Two issues relating to Mr. Purse's “history and characteristics” raised in the parties' briefs are relevant to the assessment of his risk of flight. 18 U.S.C. § 3142(g). First, the government objects to Mr. Purse's requested relocation, arguing that Mr. Purse has a history of concealing his location from law enforcement and that an extended-stay hotel in Boise, Idaho is not a “stable residence.” See Opp. at 1, 12. The government argues that “for years, the defendant's physical residence has remained unknown, unreported, and undocumented” and that prior to his arrest in this case, Mr. Purse “engaged in significant efforts to conceal his location” through the use of P.O. boxes and “false claims of residence at an extended stay hotel.” Id. at 1, 10. The government also points out that Mr. Purse is “a felon with two prior fraud convictions,” one of which “arose from conduct that included his periodic changing of Web sites, bank accounts, and business addresses to avoid detection by law enforcement.” Id. at 1, 7 n.5.
Mr. Purse responds that his use of P.O. boxes does not suggest “an attempt to evade law enforcement because he . . . has had his current P.O. box since 2017, well before the alleged conduct in this case.” Reply at 3. Mr. Purse further argues that he has been living in a “warehouse that he does not own” in California and that when he “disclosed his living arrangements to Pretrial Services in the Central District of California from the outset of their courtesy supervision . . . Pretrial Services did not require him to relocate to a ‘more stable' residence.” Id. In addition, Mr. Purse notes that he has never missed a court appearance in this case or “in either of the two prior criminal cases brought against him in Arizona.” Id. at 4.
Second, the government objects to Mr. Purse's requested relocation on the ground that his motion “does not state that he in fact has a job in or full-time employment in Idaho” and does not “assert that [Mr. Purse] has ties to Idaho other than ‘work purposes' for an unnamed entity.” Opp. at 12. In his reply, Mr. Purse states only that “while [his] work-related reasons for wanting to move to Boise are very important to him, they are irrelevant to the strength of his [m]otion-the only pertinent question is whether requiring [him] to reside in the Central District of California is necessary to assure his future appearances in court.” Reply at 2.
The Court shares the government's concern regarding both Mr. Purse's history of concealing his location from law enforcement and the lack of detail about Mr. Purse's intended work in Idaho. The Court agrees with the government that an extended-stay hotel is not a stable residence. And given Mr. Purse's history of concealing his location from law enforcement, his proposed stay at an extended-stay hotel is troubling, even taking into account his consistent “record concerning appearance at court proceedings.” 18 U.S.C. § 3142(g).
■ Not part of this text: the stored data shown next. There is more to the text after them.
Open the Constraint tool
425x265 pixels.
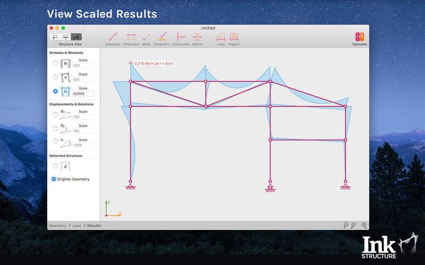coord(162,38)

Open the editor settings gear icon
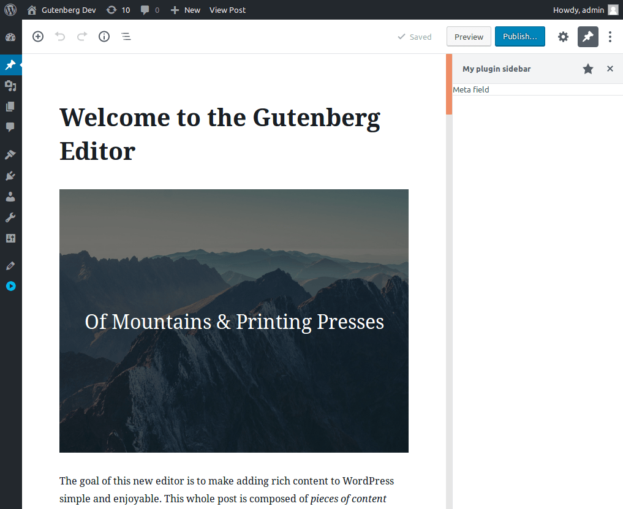coord(563,36)
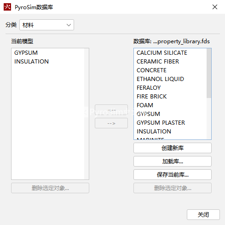
Task: Close the dialog with 关闭 button
Action: pos(203,215)
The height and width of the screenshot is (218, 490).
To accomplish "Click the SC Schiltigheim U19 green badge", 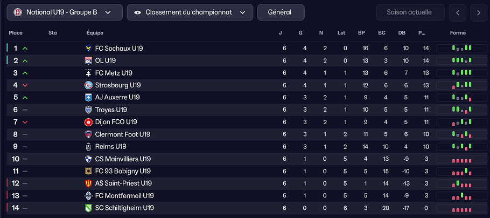I will pyautogui.click(x=89, y=208).
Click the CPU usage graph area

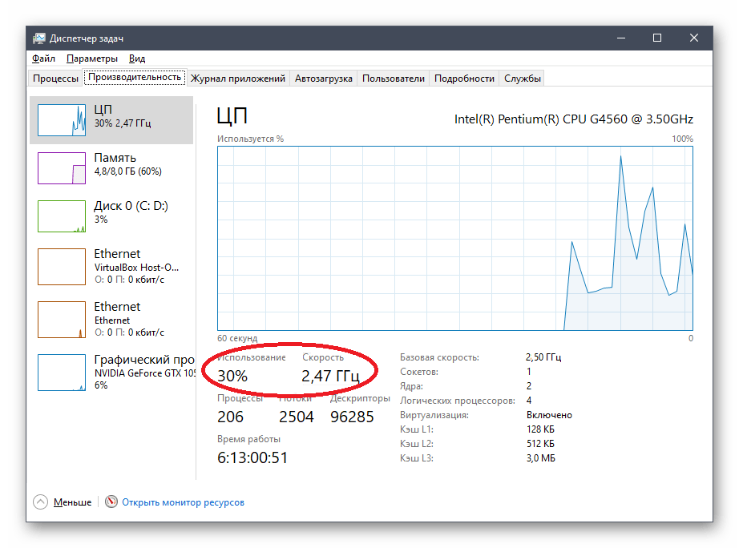[x=454, y=238]
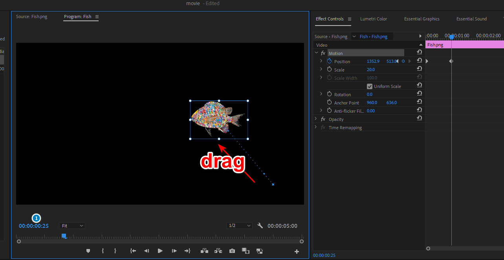Image resolution: width=504 pixels, height=260 pixels.
Task: Toggle Rotation animation stopwatch
Action: click(x=329, y=94)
Even more troubling is the lack of information on the work that Mr. Purse plans to do in Idaho, other than his representation that he is “starting a new food manufacturing technology company.” Deci. ¶ 2. Mr. Purse's reply brief failed to provide detailed information even after the Court ordered that Mr. Purse's “reply should provide more fulsome details of [his] requested relocation.” See August 30, 2022 Minute Order.
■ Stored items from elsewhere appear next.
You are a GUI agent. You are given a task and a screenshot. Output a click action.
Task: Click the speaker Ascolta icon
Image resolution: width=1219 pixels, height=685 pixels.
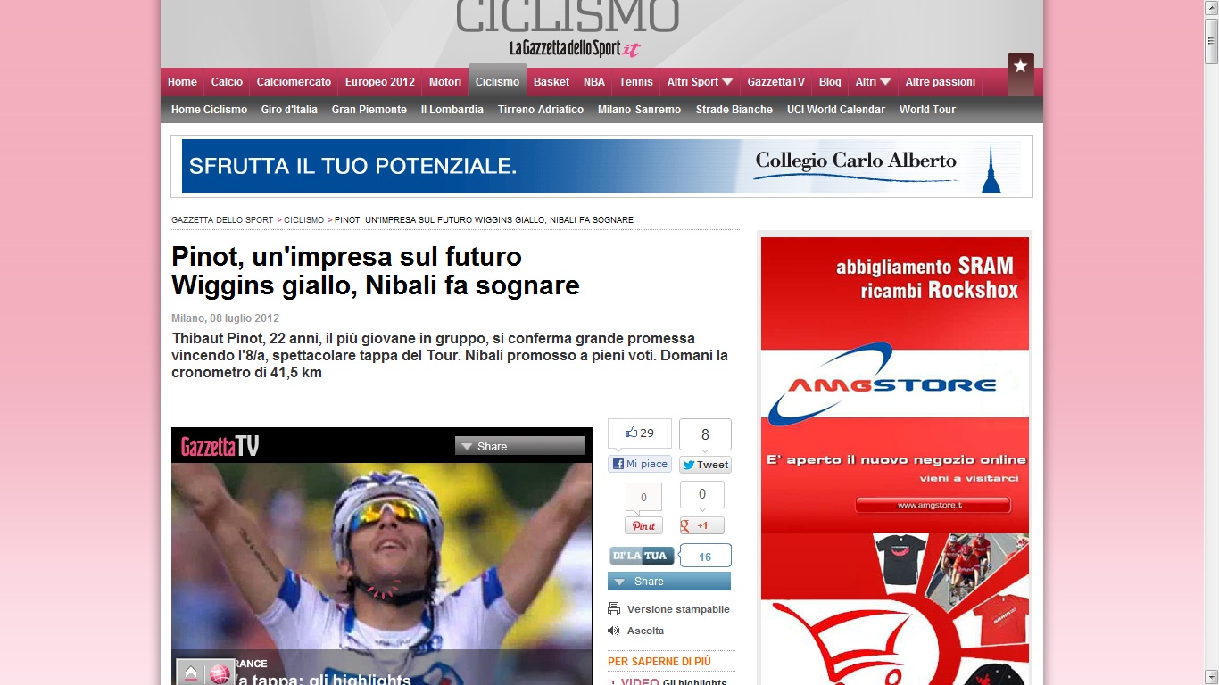[614, 631]
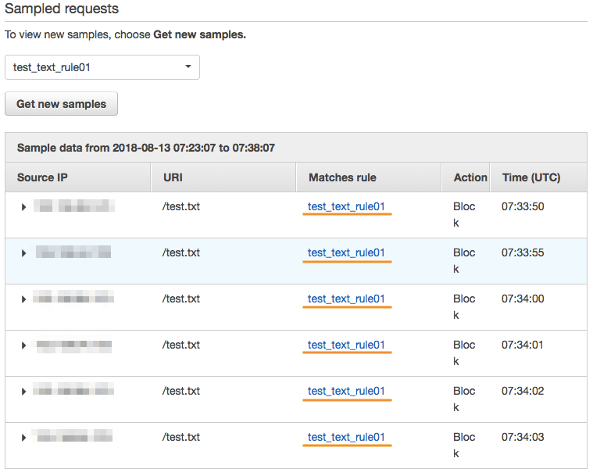Click the Matches rule column header

point(342,177)
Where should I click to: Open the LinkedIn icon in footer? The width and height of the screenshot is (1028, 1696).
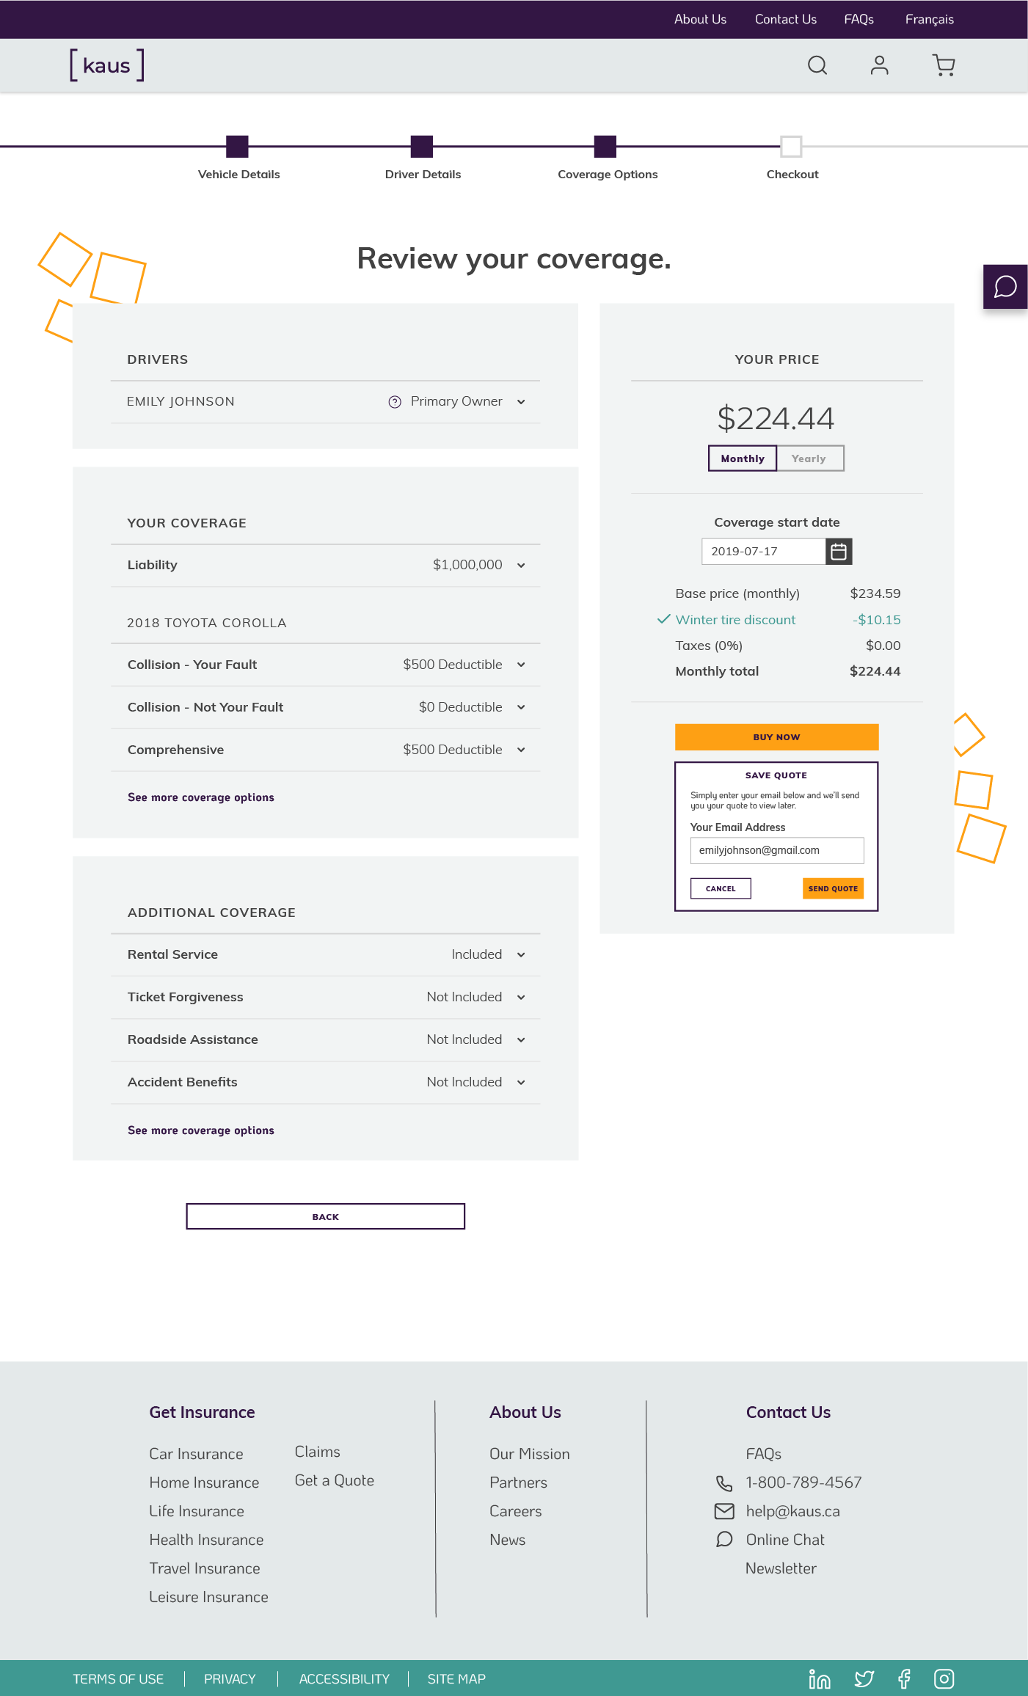[x=820, y=1678]
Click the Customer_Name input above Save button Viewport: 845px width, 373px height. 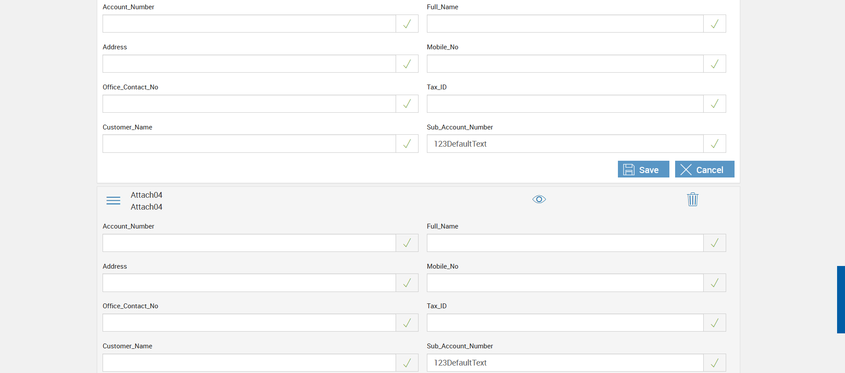coord(249,144)
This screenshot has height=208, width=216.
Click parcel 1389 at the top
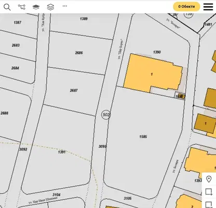[x=84, y=19]
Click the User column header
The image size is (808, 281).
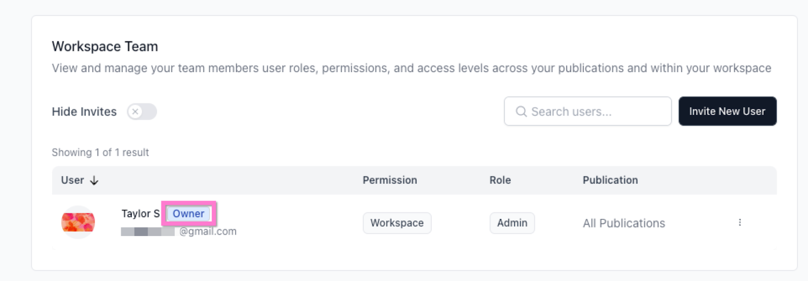tap(73, 181)
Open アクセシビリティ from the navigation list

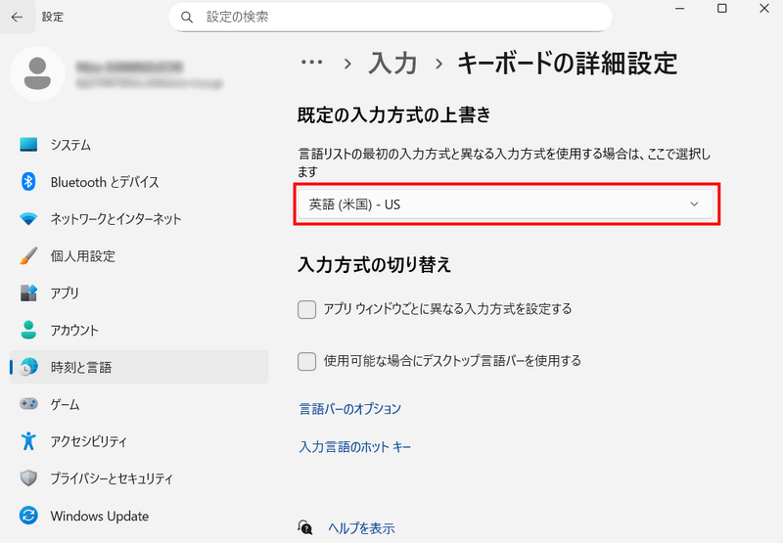point(88,441)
In sum, after considering the parties' arguments regarding Mr. Purse's “history and characteristics,” 18 U.S.C. § 3142(g), the Court concludes that the government has demonstrated by a “preponderance of the evidence” that Mr. Purse poses a flight risk if he is permitted to relocate to Boise, Idaho. United States v. Vasquez-Benitez, 919 F.3d at 551. Mr. Purse's continued supervision by the Central District of California remains part of the least restrictive set of conditions that will reasonably assure his future court appearances. See United States v. Brock, 2021 WL 3616892, at *2 (quoting 18 U.S.C. § 3142(c)(1)(B)).
For these reasons, Mr. Purse's Motion to Modify Order Setting Conditions of Release [Dkt. No. 37] is DENIED without prejudice.
SO ORDERED.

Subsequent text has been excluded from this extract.